Graves from Göttingen: Adolf Windaus

Adolf Windaus was born on Christmas Day, 1876 to Margarete Elster and Adolf Windaus. He was born into a family that had mostly been tradesmen and artisans—his father was a drapery manufacturer. However, as a child, he attended the prestigious Französisches Gymnasium in Berlin. Although he had been interested in literature and the humanities as a child, he became interested in medicine as a young man and studied it in Berlin before passing his medical examinations in 1897. While in Berlin, Windaus had attended lectures by the chemist Emil Fischer and these inspired him to study chemistry as well as medicine at Freiburg im Breisgau. He also studied zoology, as his interest in the subject had been sparked by August Weismann, Professor of zoology at Freiburg and one of the most important evolutionary biologists of the nineteenth century. Windaus received his doctorate in 1900 for his study of the digitalis poison. This work was conducted under the Freiburg professor Heinrich Kiliani, who had also researched the chemical makeup of digitalis, a compound found naturally in the foxglove plant.

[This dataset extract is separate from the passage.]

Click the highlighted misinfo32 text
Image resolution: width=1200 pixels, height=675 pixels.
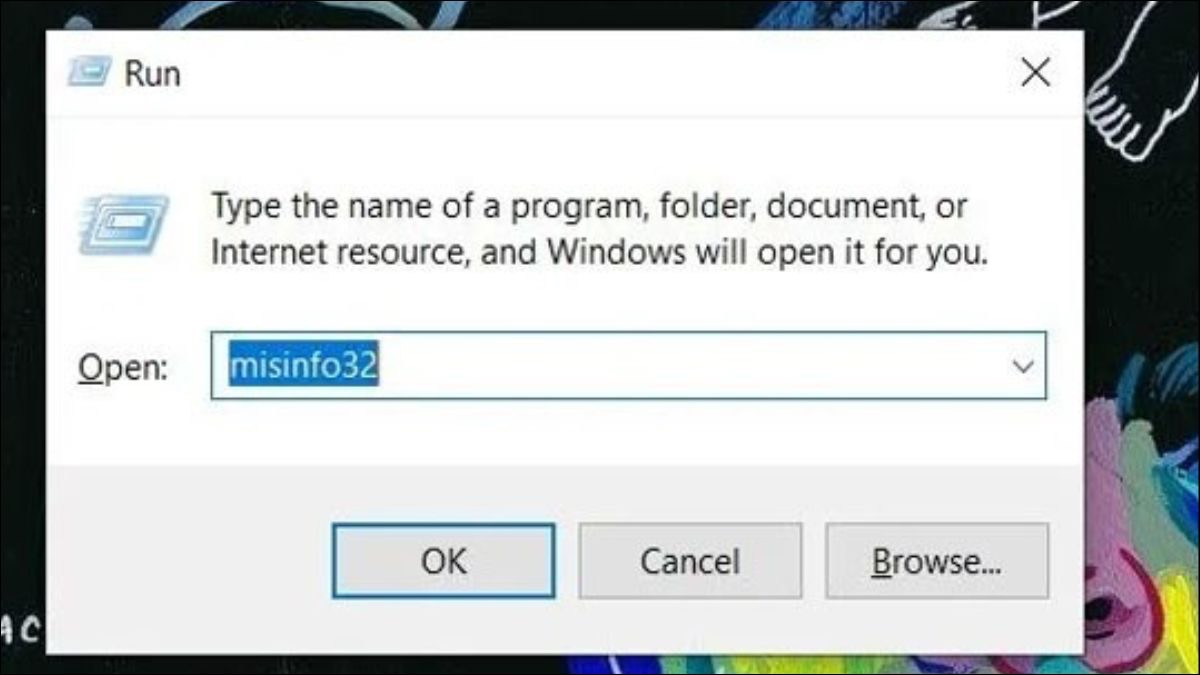coord(303,367)
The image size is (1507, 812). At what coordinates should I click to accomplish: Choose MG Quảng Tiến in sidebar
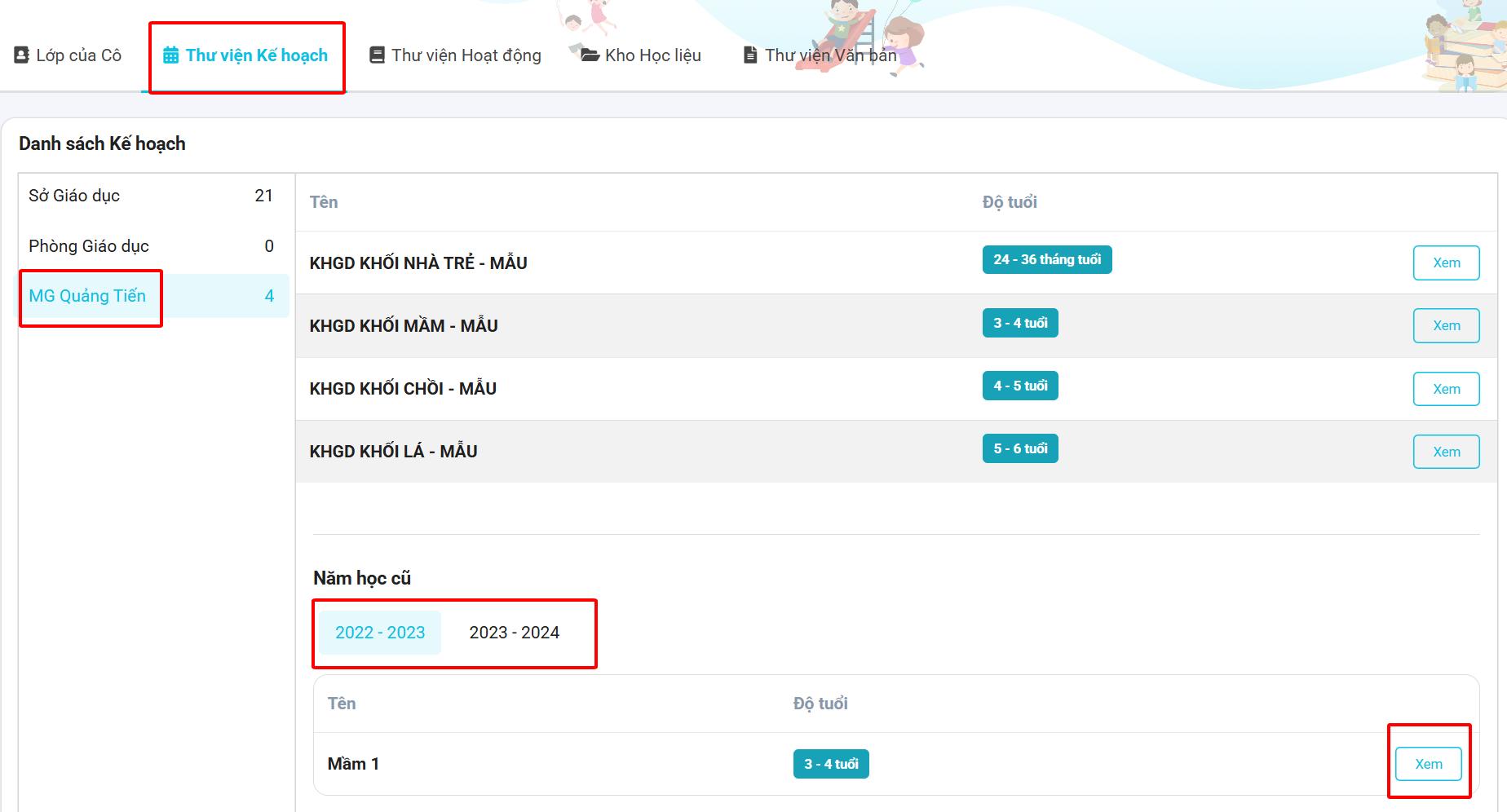pos(87,296)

After receiving his doctorate, Adolf Windaus returned to Berlin, where he spent a short period studying with Emil Fischer. Here, he met Otto Diels, a man who became a lifelong friend and also won a Nobel Prize in chemistry. However, only a year after receiving his doctorate, Windaus returned to Freiburg to begin his work on sterols and cholesterols at the suggestion of Kiliani. Not much was known about these compounds at the time, and it was therefore likely that the results of his study would be groundbreaking. In 1915, Windaus accepted the position of Professor of chemistry at the University of Göttingen, which he held for the rest of his life.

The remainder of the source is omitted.